Fuente: Pixabay

 

En una supuesta Bolsa donde pudiera cotizar oficialmente la vida humana, ésta estaría ahora ocupando un lugar secundario o terciario, a tenor de lo que estamos viendo mientras transitamos por este mundo.

Ya he escrito en varias ocasiones cómo el aborto es un “mal aceptado” al que pomposa y equivocadamente llaman “interrupción voluntaria del embarazo” y la eutanasia es “un logro por llegar” al que algunos llaman ya “confort para el último viaje”.

Como ven, dos grandes “progresos” para anular casi en su totalidad la protección de la vida del hombre (ya sé que debería decir hombre y mujer, para los poco entendidos en gramática, aunque especialistas en gramática parda).

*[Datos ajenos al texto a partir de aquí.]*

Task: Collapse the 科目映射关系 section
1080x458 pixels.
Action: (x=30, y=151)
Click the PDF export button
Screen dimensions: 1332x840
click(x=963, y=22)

Pero, la hipocresía reinante hace que los “movimientos solidarios para cosas superfluas” con estas cuestiones, estén durmiendo la siesta o lo que es lo mismo, haciendo la “vista gorda”.

Ahora, con la sentencia de la Audiencia Nacional sobre las condenas de la trama Gürtel, en la que no entro, aunque comprendo que son delitos que merecen un castigo ejemplar, me doy cuenta de que el legislador español, una vez más ha estado torpe, trasladando al Código Penal más del doble de penas por un delito económico que por un delito de homicidio. Este hecho objetivo repugna a la razón -de tal manera- que parece mentira que hayamos caído tan bajos como para no darnos cuenta de que el bien supremo es la vida humana. Lo digo con tristeza, pero reitero que en España la cotización de la vida humana está por los suelos.